Before: Wilder, P.J., and Cavanagh and Zahra, JJ.
PER CURIAM.
Defendant, Thomas B. Baynton, appeals as of right the trial court’s order denying his request to
amend an existing order of filiation and thereby grant him joint legal custody of the parties’ minor son.
Denial of the request resulted in plaintiff, Patricia Crouch, retaining sole legal and physical custody of the
child.1 We affirm.
Plaintiff gave birth out of wedlock to Derek Thomas Baynton on November 5, 1986.

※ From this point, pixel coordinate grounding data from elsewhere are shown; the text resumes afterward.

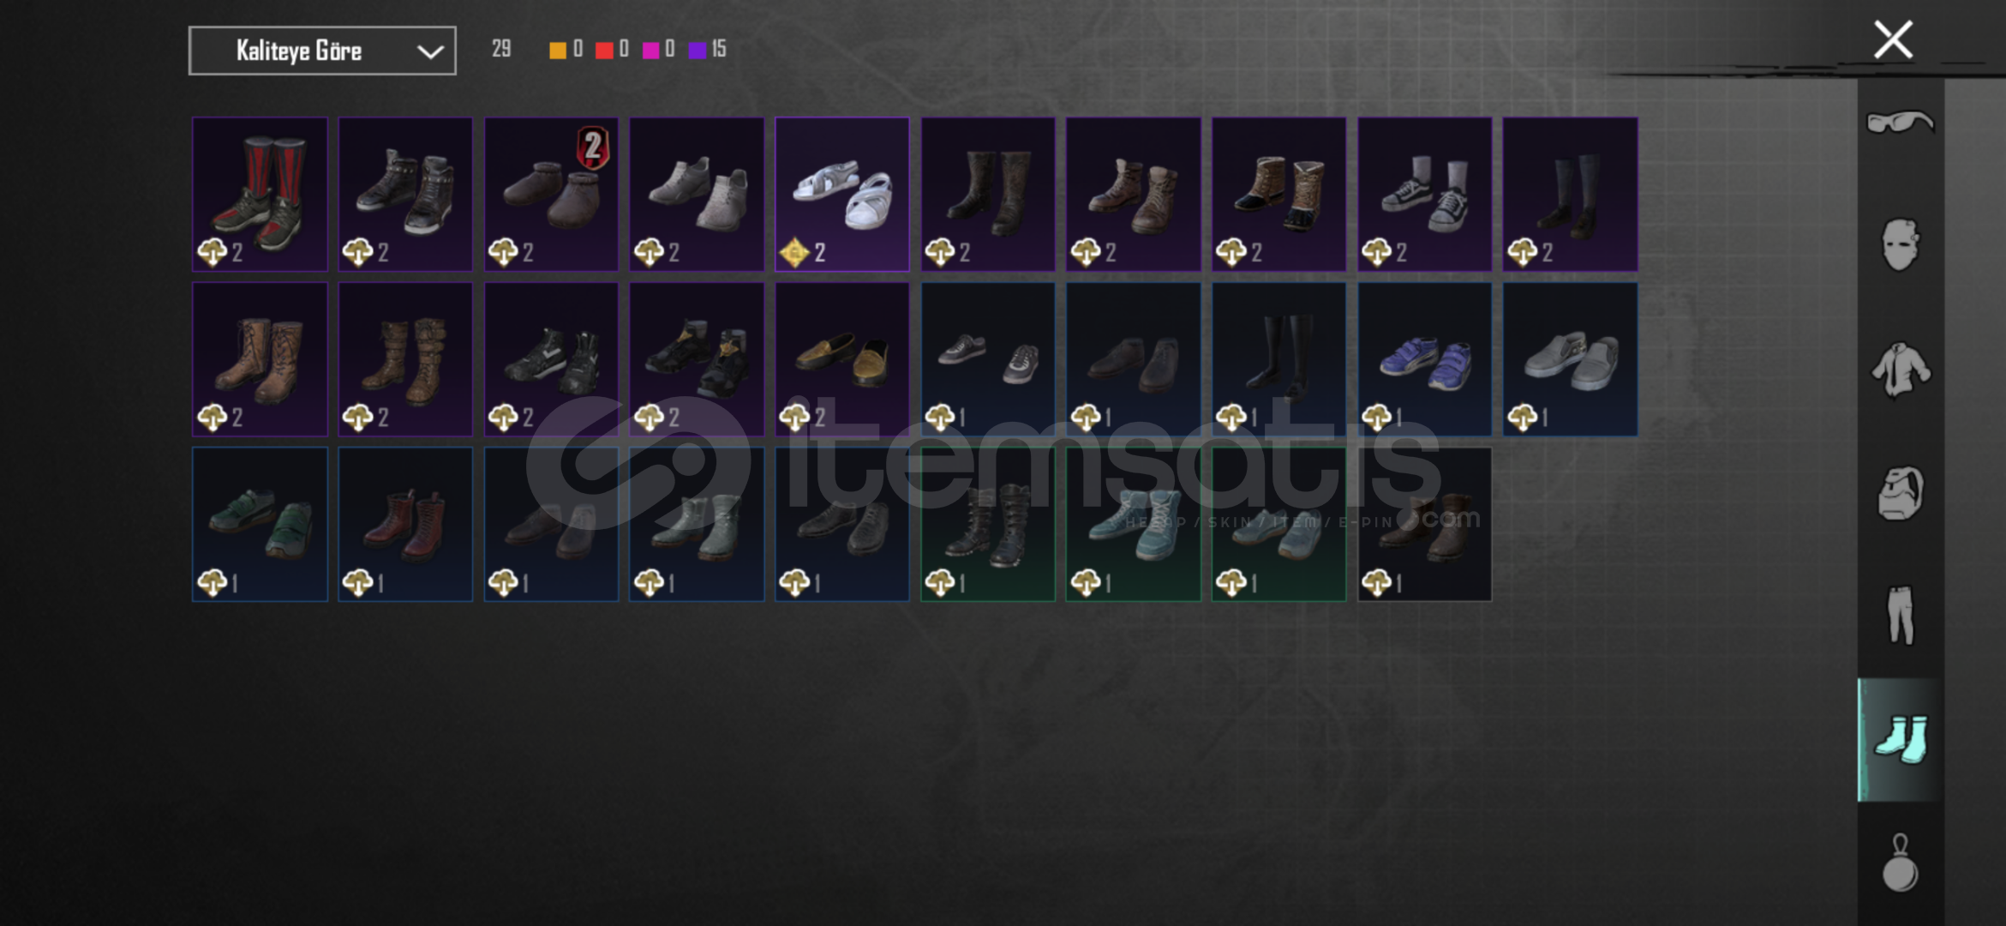Pick the blue velcro sneakers
This screenshot has height=926, width=2006.
point(1424,359)

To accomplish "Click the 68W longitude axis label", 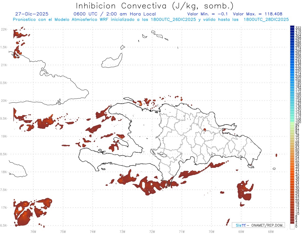I will (x=271, y=231).
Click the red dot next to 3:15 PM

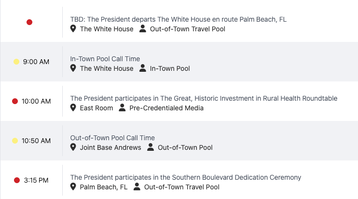(17, 180)
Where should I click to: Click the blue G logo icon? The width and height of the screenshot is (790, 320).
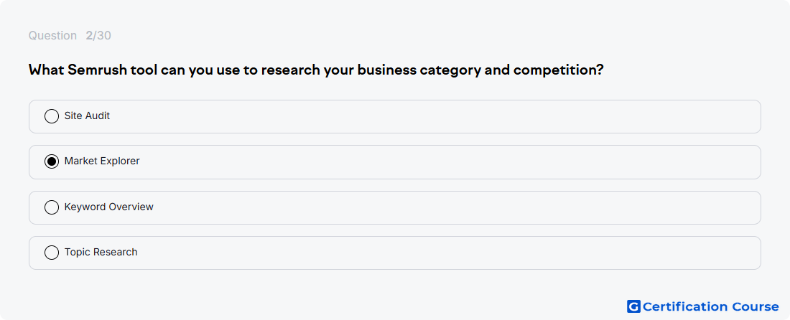coord(633,306)
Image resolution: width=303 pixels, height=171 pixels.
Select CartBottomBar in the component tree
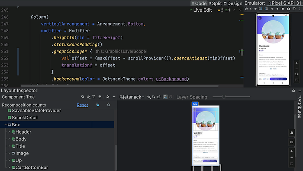pyautogui.click(x=32, y=168)
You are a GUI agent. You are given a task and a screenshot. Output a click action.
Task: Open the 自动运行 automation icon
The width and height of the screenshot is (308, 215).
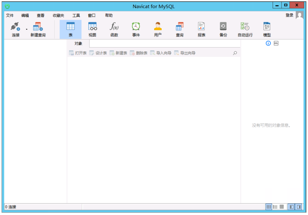point(245,29)
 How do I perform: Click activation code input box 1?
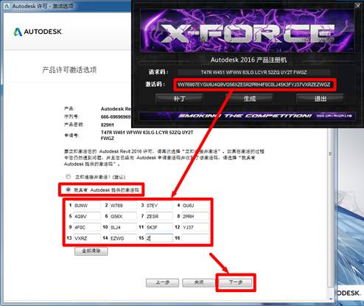(x=87, y=205)
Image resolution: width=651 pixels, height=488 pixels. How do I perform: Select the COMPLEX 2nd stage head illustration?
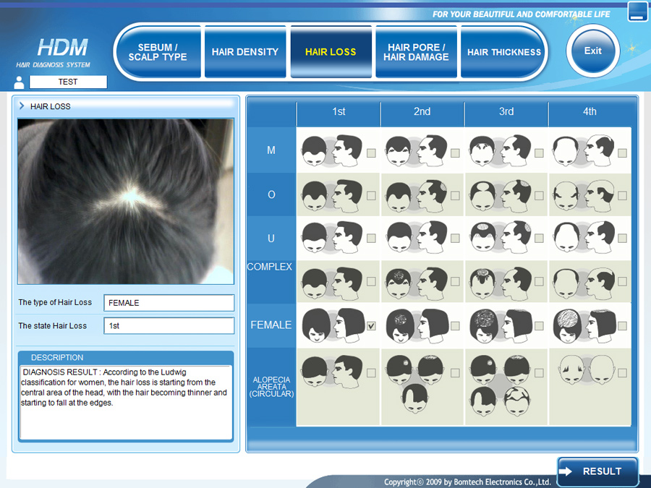pyautogui.click(x=415, y=281)
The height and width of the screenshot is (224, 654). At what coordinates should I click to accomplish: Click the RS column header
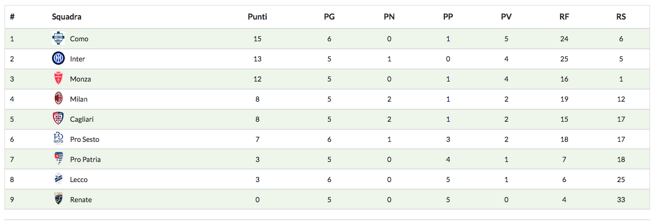(x=620, y=17)
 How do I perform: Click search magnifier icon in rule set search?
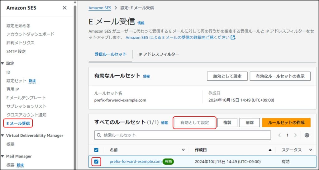tap(99, 135)
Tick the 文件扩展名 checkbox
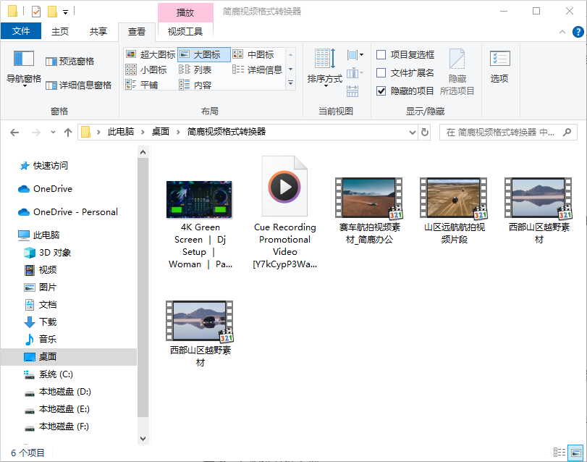Viewport: 587px width, 462px height. 381,72
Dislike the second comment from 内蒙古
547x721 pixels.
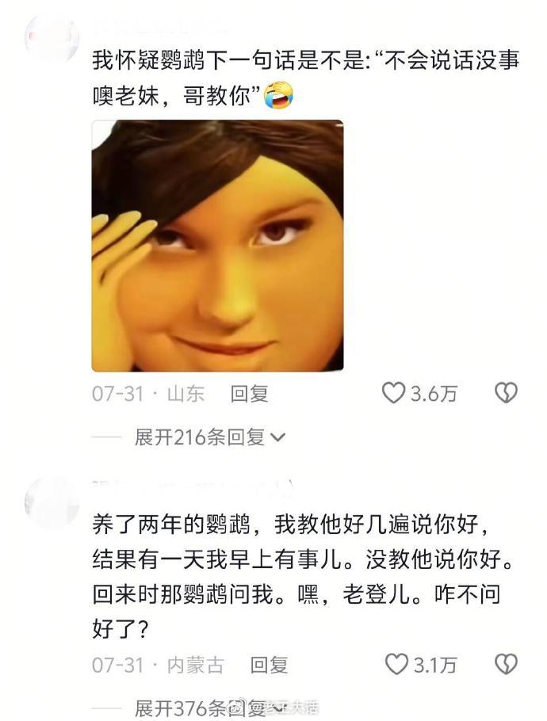(506, 665)
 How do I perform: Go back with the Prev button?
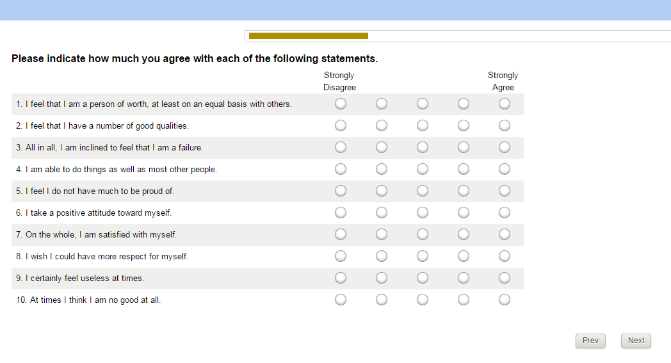[x=590, y=341]
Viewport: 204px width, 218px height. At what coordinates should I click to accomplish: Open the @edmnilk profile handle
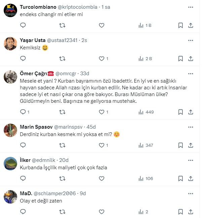tap(44, 160)
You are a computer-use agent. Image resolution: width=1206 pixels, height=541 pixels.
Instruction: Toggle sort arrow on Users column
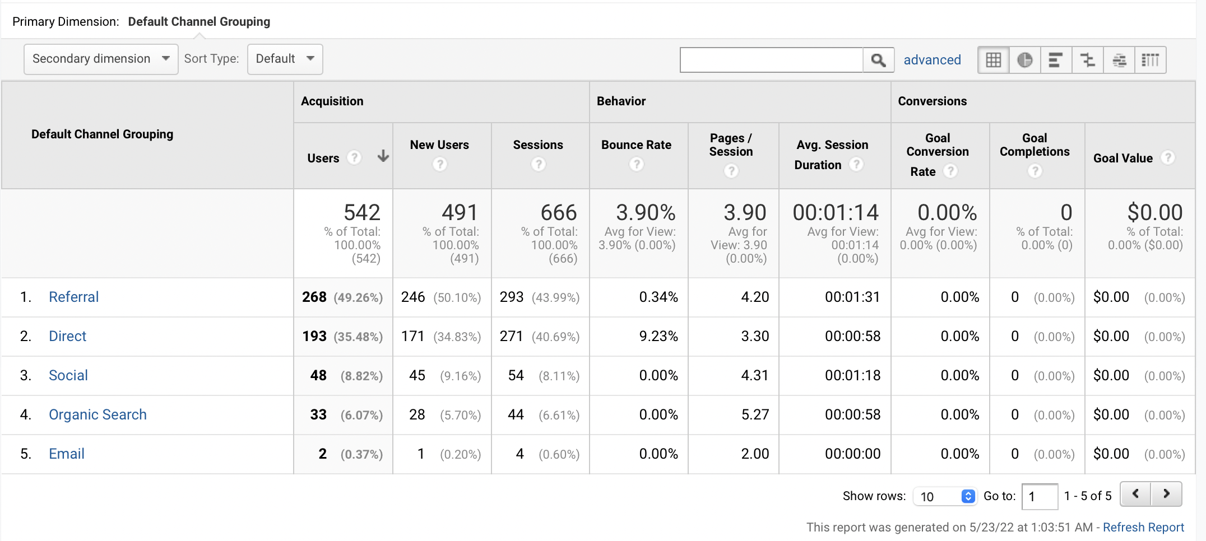coord(383,156)
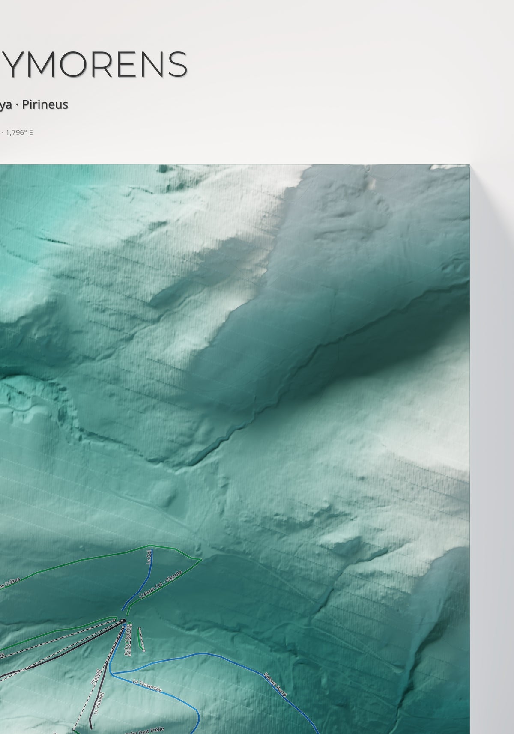Click the lift hub station marker

click(x=123, y=621)
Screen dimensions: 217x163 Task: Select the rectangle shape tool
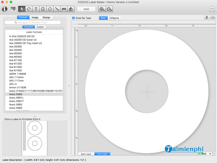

Defendant admitted that he is Derek’s father, and on March 17, 1988, an order of filiation was entered
in the Ottawa Circuit Court, which provided for support and granted plaintiff physical custody of the
child. On April 15, 1998, defendant, seeking to amend the prior order, filed motions for access to
records related to Derek and for joint legal custody of the child. After a hearing, the trial court granted
the motion giving defendant access to the child’s records and to any non-confidential friend of the court
records, but denied defendant’s motion for joint legal custody and his subsequent motion for
reconsideration and/or relief from judgment and motion for sanctions. When reviewing child custody
cases, this Court reviews findings of fact under the great weight of the evidence standard. MCL
722.28; MSA 25.312(8); Fletcher v Fletcher, 447 Mich 871, 877-878; 526 NW2d 889 (1994).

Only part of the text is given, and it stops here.